Qu'ils soient autonomes, capables de contribuer à la société

Quelles sont les initiatives que nous avons prises au collège Wada ?

Ce collège, le premier à Tokyo à accueillir un principal venu de la société civile, en 2003, a réalisé des réformes de grande ampleur. Je lui ai succédé en 2008, il y a quatre ans, et le collège fêtera ses dix ans de réforme l'an prochain. Mon prédécesseur Kazuhiro Fujiwara et moi-même n'avions pas le même âge, ni la même carrière au moment de notre prise de fonction, et nos méthodes de gestion sont aussi très différentes. Ce que nous avons en commun, c'est notre forte volonté de faire des enfants des personnes autonomes dans la société, en nous fondant sur notre expérience dans le secteur privé.

« Contribuer individuellement, dans les respect et l'indépendance d'esprit », voilà la devise affichée dans le bureau du principal

« Une contribution autonome : faire son mieux pour réaliser ses rêves, et devenir une personne capable d'apporter sa contribution à la société ». Tel est l'objectif du collège Wada, sa vision éducative. Je pense que nous vivons aujourd'hui une époque où les enfants et les jeunes doivent avoir des rêves et des espoirs. Mais je veux que même s'ils connaissent l'échec et le désespoir, ils soient capables de ne pas perdre de vue leurs rêves et leurs attentes, et qu'ils soient des acteurs dans la nouvelle société, sachant penser indépendamment. Cette pensée est incluse dans notre vision. Il est bien sûr important que les collégiens fassent des efforts pour réussir les examens d'entrée au lycée. Mais ce qui compte encore plus à mes yeux, c'est que depuis l'âge de treize ans, au moment où ces élèves quittent l'enfance, ils commencent à penser à leur façon de vivre une fois qu'ils seront adultes, à agir non seulement en fonction de leur bien individuel, mais à réfléchir à leurs devoirs en tant que membres de la société. Mon sentiment est qu'il est important qu'ils aient des égards pour les autres, sans aller jusqu'à parler de sacrifice, et de veiller à ce qu'ils aient conscience de la manière dont ils peuvent contribuer.

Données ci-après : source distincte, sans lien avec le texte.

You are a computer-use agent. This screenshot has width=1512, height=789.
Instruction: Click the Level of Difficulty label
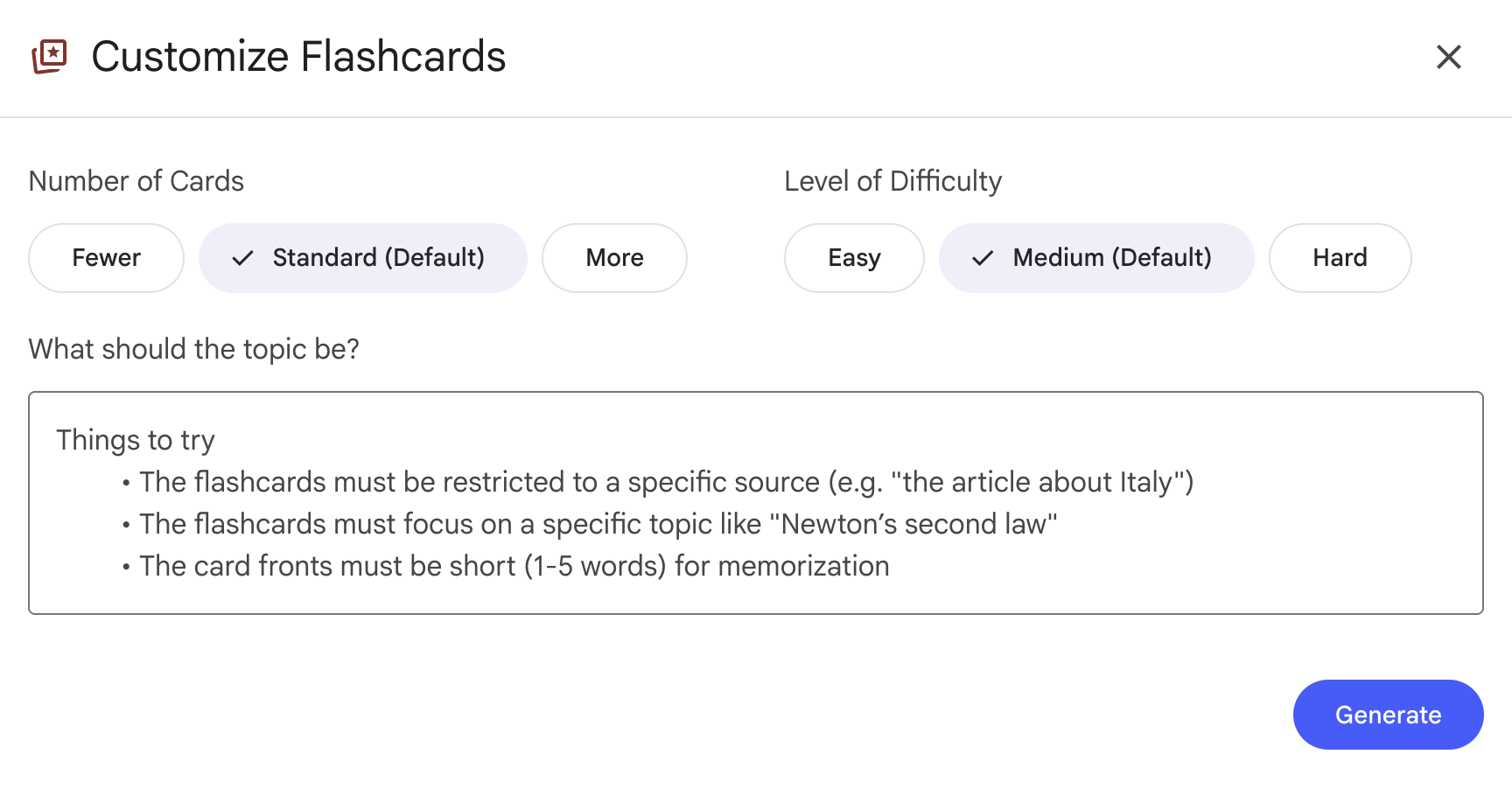click(893, 181)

Je pense que si le collège Wada a pu appliquer toutes sortes de réformes, c'est parce que nous avons une image claire des élèves que nous voulons former. En d'autres termes, le fait que la vision d'une contribution autonome soit connue bien sûr par tous les élèves, tous les enseignants, tous les parents d'élèves, et toute la communauté locale, qu'elle soit comprise et approuvée, que tout le monde se dirige dans la même direction, a joué un grand rôle dans la mise en place de ces réformes.

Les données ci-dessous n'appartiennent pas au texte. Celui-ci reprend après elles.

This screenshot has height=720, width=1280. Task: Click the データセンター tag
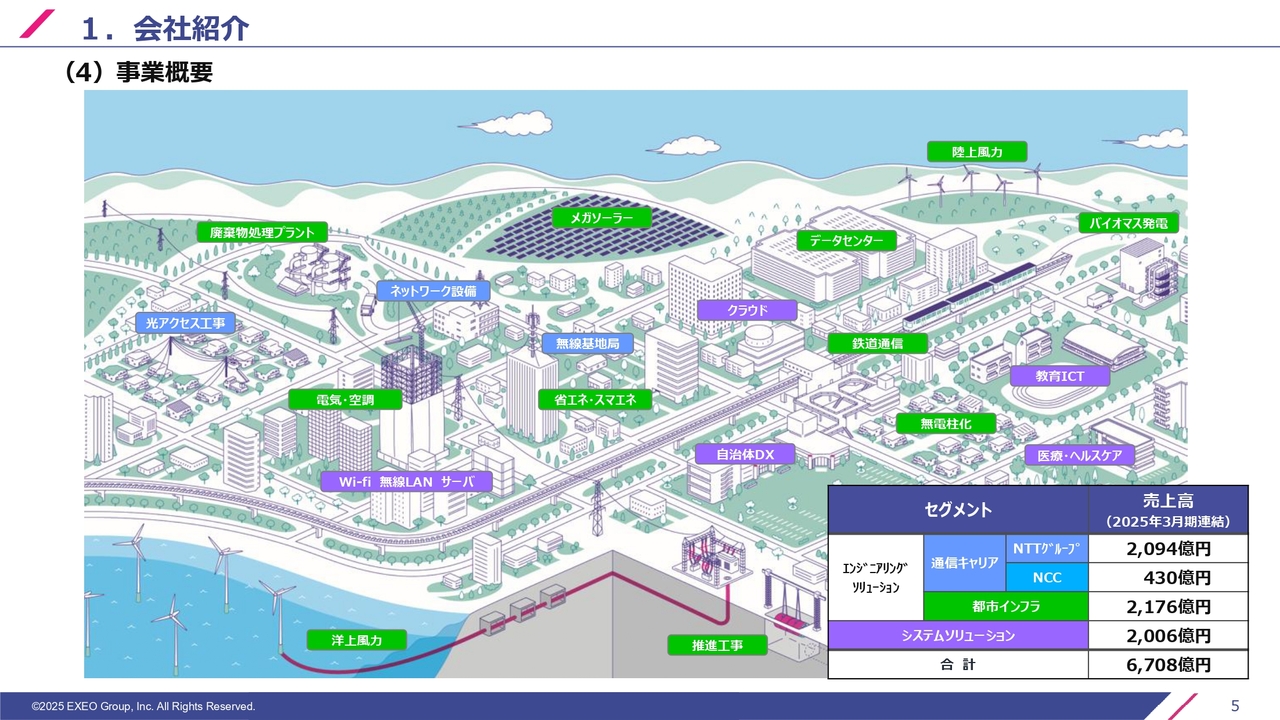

Découvrir la société dans un cours

Cette matière est une manifestation concrète de notre vision éducative. Dans le monde dans lequel nous vivons aujourd'hui, il existe toutes sortes de questions auxquelles il est impossible d'apporter une réponse simple. Chacun y sera confronté une fois adulte, et devra y réfléchir, parfois douloureusement. Voilà pourquoi il est important de prendre l'habitude de penser en groupe à ce genre d'interrogations dès le collège.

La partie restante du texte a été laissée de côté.